At block 504, the comparator circuitry 304 obtains the outputs of the diffusion model 302 at N different denoising iterations. At block 506, the comparator circuitry 304 selects the first output at the lowest number of denoising iterations generated by the diffusion model 302. At block 508, the comparator circuitry selects the second output at the next lowest number of denoising iterations of the diffusion model 302. At block 510, the comparator circuitry 304 determines the similarity between the first output and the second output. For example, the comparator circuitry 304 may determine a SSIM based on the first output and the second output.


At block 512, if the similarity is the first determined similarity (block 512: YES), control continues to block 518. If the similarity is not the first determined similarity (e.g., a previous similarity between two outputs was previously determined) (block 512: NO), the comparator circuitry 304 compares the determined similarity to the previously determined similarity (block 514). For example, if the comparator circuitry 304 determines the similarity between a fourth output with 40 denoising iterations and a fifth output with 50 denoising iterations at block 510, then at block 510, the comparator circuitry 304 will compare the similarity between the fourth output and the fifth output to a third output with 30 denoising iterations and the fourth output with 40 denoising iterations at block 514.

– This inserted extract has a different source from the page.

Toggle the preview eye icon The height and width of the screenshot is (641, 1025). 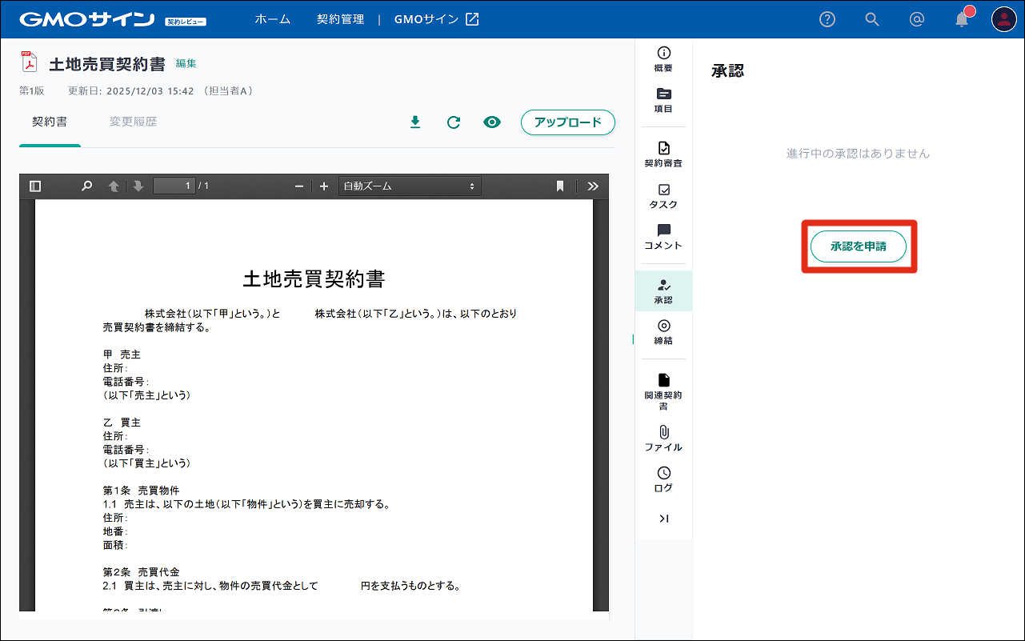tap(492, 122)
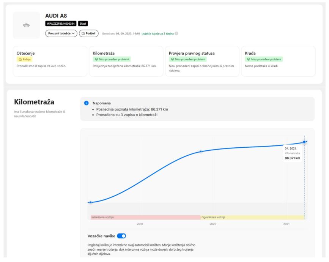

At block 516, the comparator circuitry 304 determines if the determined similarity to the previously determined similarity has decreased. If the comparator circuitry 304 determines that the previously determined similarity has decreased (block 516: YES), control continues to block 522, as further described below. If the comparator circuitry 304 determines that the previously determined similarity has not decreased (block 516: NO), the comparator circuitry 304 replaces the first output with the second output (block 518) and selects a second output to be a subsequent output of the diffusion model 302 (block 520) and control returns to block 510 for a subsequent comparison. For example, if during the current iteration, the first output was the output with 40 denoising iterations and the second output was the output with 50 denoising iterations, the comparator circuitry 304 will change the first output to be the output with 50 denoising iterations and change the second output to be an output with 60 denoising iterations and control returns to block 510 for a subsequent comparison. If there are no more subsequent outputs left, the iteration determination circuitry 306 will select the highest number of denoising iterations as the target number of denoising iterations for the prompt.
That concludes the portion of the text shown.